Anne, d’origine américaine, ne retient pas seulement de l’ex-ministre de la Justice son combat pour l’abolition. «Ce n’est pas ce que j’admire le plus chez lui», explique celle qui a grandi aux États-Unis, où la peine de mort est encore appliquée. «J’aime sa pensée universelle, sa capacité de se poser des questions, de remettre en doute». D’autres évoquent son combat pour la dépénalisation de l’homosexualité. D’autres encore, la lutte contre l’antisémitisme portée par le brillant avocat, dont le père a été arrêté lors d’une rafle à Lyon et assassiné dans un camp d’extermination en Pologne. «Quand une partie de votre famille a brûlé à Auschwitz, vous vous devez d’être là», se justifie Paul, 87 ans, lorsqu’on lui demande la raison de sa présence. «Ma présence ne compte pour personne, mais pour moi, énormément», assure le parisien appuyé sur sa canne. Dans la foule apparaissent quelques kippas. Le grand Rabbin de France, Haïm Korsia, est également présent sous la tente des VIP.

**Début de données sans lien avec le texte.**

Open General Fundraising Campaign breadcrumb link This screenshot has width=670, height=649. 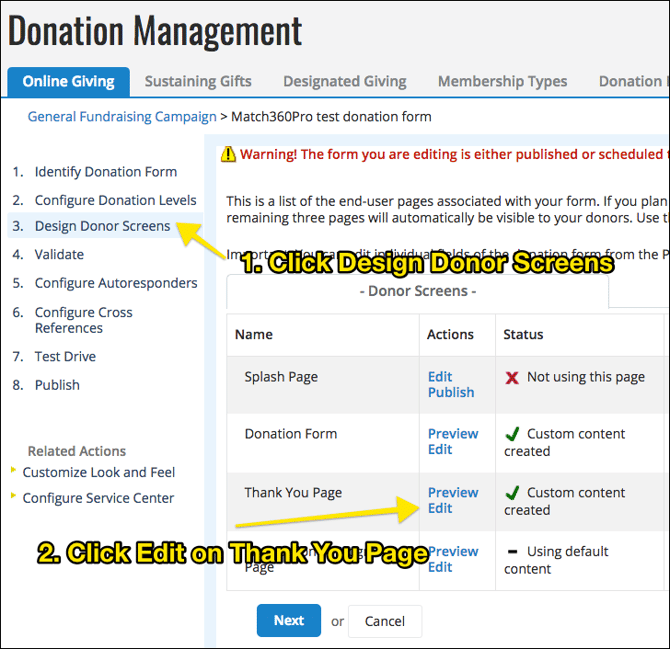pyautogui.click(x=122, y=117)
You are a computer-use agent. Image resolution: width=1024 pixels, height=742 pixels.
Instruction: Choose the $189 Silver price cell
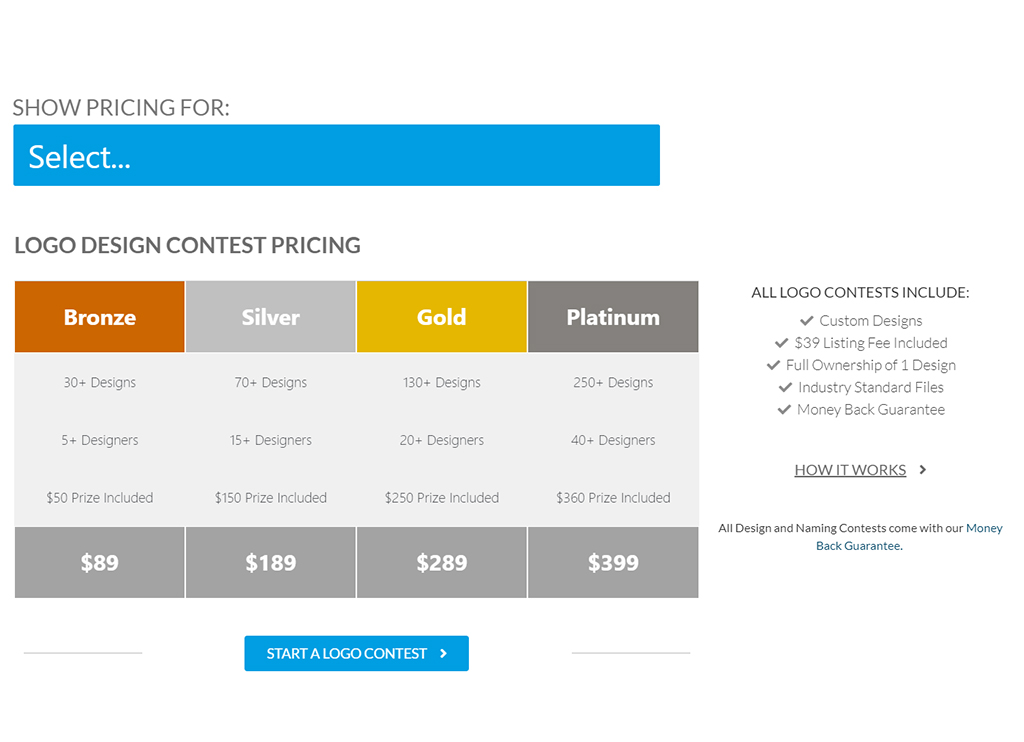pos(271,562)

Des plus jeunes ont aussi tenu à être présents, par admiration pour cet homme qu’ils ont étudié en cours, entendu sur les ondes ou lu par ses œuvres. Sabrina, 18 ans, est arrivée deux heures en avance la place Vendôme. «C’est lui qui m’a donné envie de choisir l’avocature», confie l’étudiante en droit à La Sorbonne. Dès 13 ans, elle a commencé de lire les livres du célèbre avocat. Elle se souvient notamment de L’exécution ou de sa célèbre plaidoirie sur la peine de mort. « C’est ce qui m’a inspirée», affirme-t-elle. «Lui a fait une double licence de Lettres en plus du droit, moi j’ai choisi de faire la même chose avec la philo.» Pour suivre ses pas.

«Un legs»

Sur la place où est déposé le cercueil résonne la 7ème symphonie de Beethoven. Sur l’écran géant , des photographies de Robert Badinter

défilent, retraçant les grands moments sa vie. Retentit dans les haut-parleurs un extrait de La Grande Librairie, lorsque Bernard Pivot demandait à Badinter ce qu’il souhaiterait entendre de Dieu le jour de sa mort. C’était en 1995. Après un temps d’hésitation, le défenseur de l’abolition avait répondu : «Tu as fait ce que tu as pu. Entre.»

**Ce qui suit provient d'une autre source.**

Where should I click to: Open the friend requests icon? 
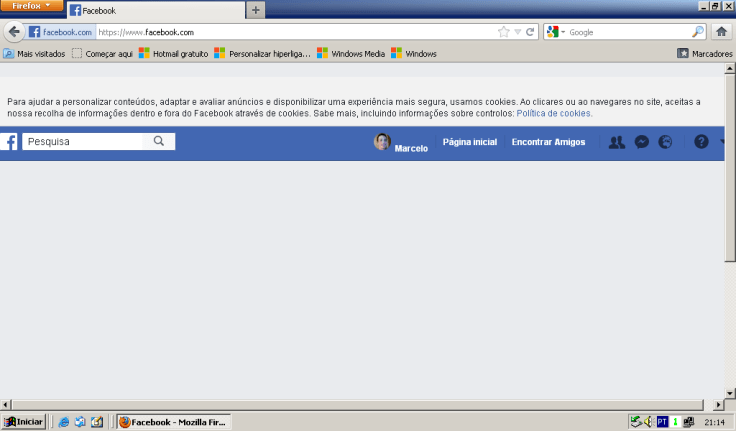pyautogui.click(x=616, y=142)
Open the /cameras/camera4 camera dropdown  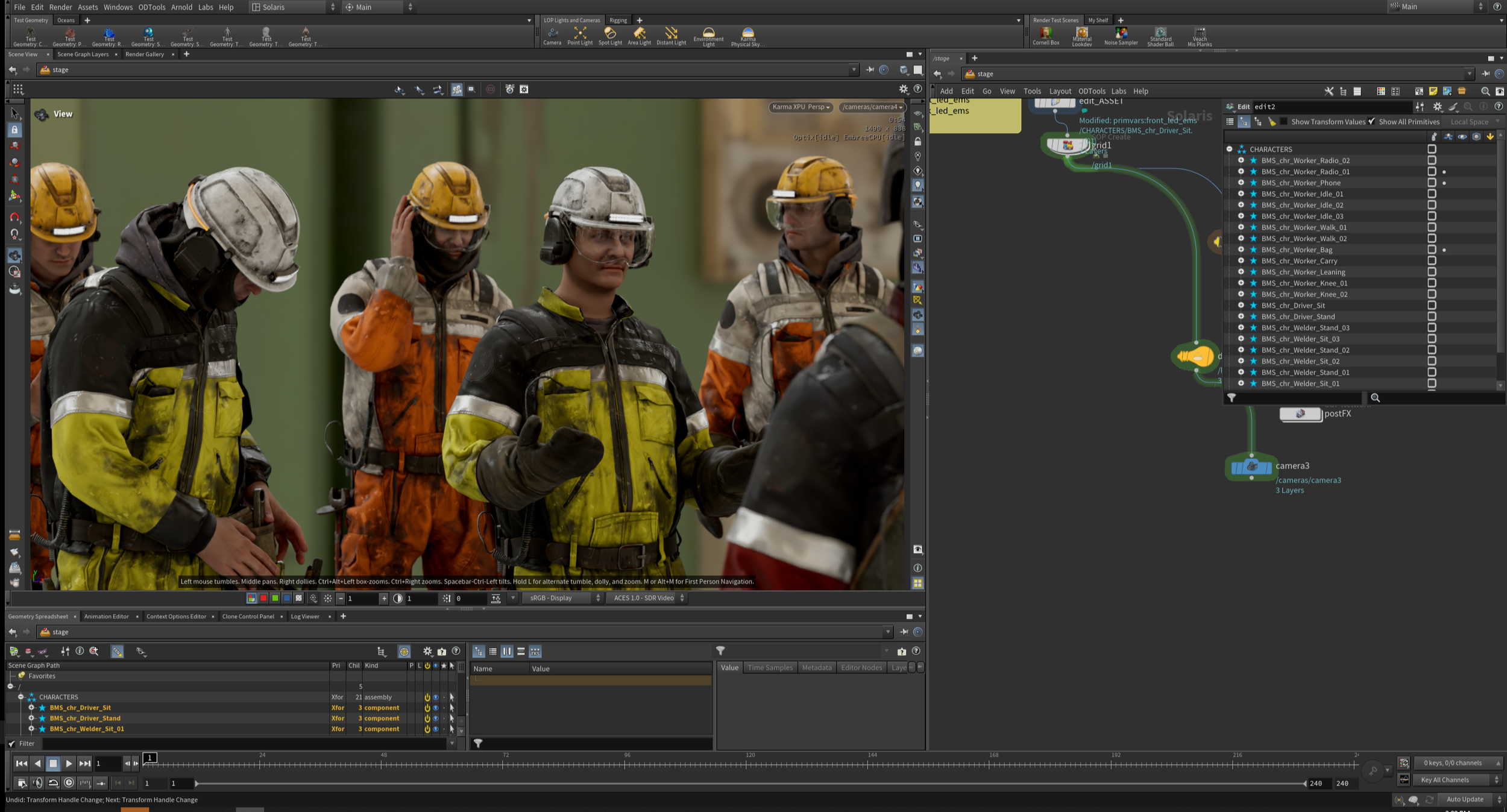[x=872, y=107]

Le silence est encore prégnant lorsqu’Emmanuel Macron prend la parole. «Robert Badinter. La République faite homme. La vie contre la mort», clame le chef de l’État devant la foule émue. «Les morts nous écoutent. Robert Badinter, vous nous écoutez désormais et vous nous regardez. Conscience morale que rien n’efface, pas même la mort. Et vous nous quittez au moment où vos vieux adversaires, l’oubli et la haine, semblent comme s’avancer à nouveau. Vos idéaux, nos idéaux sont menacés, met en garde le président. Alors je fais le serment d’être fidèle à vos serments et votre engagement.»

«le corps part, mais sa mémoire reste» : émotion lors de l’hommage à robert badinter place vendôme

La parole présidentielle est suivie de longs applaudissements. Des mots «justes», salue Françoise, 65 ans, un propos d’une «sobriété qu’il aurait voulue», renchérit Samuel, 25 ans, doctorant qui a correspondu avec Robert Badinter. «Le président n’a pas cherché à tirer d’idéologie, ou ne s’est pas emparé d’une vie qui n’est pas la sienne. Je lui en sais gré», souligne-t-il. «C’était difficile d’évoquer la totalité d’une vie si dense. Mais l’essentiel a été dit», conclut Florent, réajustant sa veste en tweed.

«C’est un chagrin que de perdre un repère», confie Françoise. «Badinter nous oblige. Il nous exhorte à lutter pour la paix, la fraternité – et par les temps qui courent, c’est plus que jamais nécessaire», souffle la sexagénaire. À ses côtés, Jade, 27 ans, pleure cette «belle figure de la gauche». Mais la jeune socialiste refuse de parler de perte. «C’est un legs. Un héritage. Le corps part, mais sa mémoire reste.»